The source was recovering from a major outburst, started
on 2017 May 16 (trigger=753085; D'Ai et al. 2017, GCN #21095), when it reached
a 0.5-10 keV absorbed X-ray flux of 8(+2)(-4)e-12 erg s^-1 cm^-2,
a factor of about 10 larger than the quiescent value.
The XRT began observing the field about 40 s after the BAT trigger for an exposure time of 1.2 ks.
The time-averaged spectrum could be well described by an absorbed power law
with a photon index of 1.8(3) and a column density of 3.1(7)e22 cm^-2
(errors are quoted at 1sigma confidence level; see also Barthelmy et al. 2018, GCN #22389).
The source had an averaged count rate of about 0.3 cts/s in the energy band 0.5-10 keV,
corresponding to an absorbed flux of 2.3(2)e-11 erg s^-1 cm^-2.
We note that the light curve was highly variable and
at the end of the observation (about 10 minutes after the trigger) the absorbed
0.5-10 keV flux was approximately 1.2(+0.1)(-0.4)e-11 erg s^-1 cm^-2,
substantially higher than in the last Swift observation performed before the event, on 2018 January 28 when it was around 2e-12 erg s^-1 cm^-2.

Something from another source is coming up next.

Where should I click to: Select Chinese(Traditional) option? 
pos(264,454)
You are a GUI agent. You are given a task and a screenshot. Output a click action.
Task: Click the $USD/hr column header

We are monitoring the source since its outburst onset in 2017 May with Swift, Chandra and NuSTAR
observations (ATEL #10878). Swift observations are already planned till the end of February, and new simultaneous Chandra and NuSTAR observations will be performed within the next two weeks.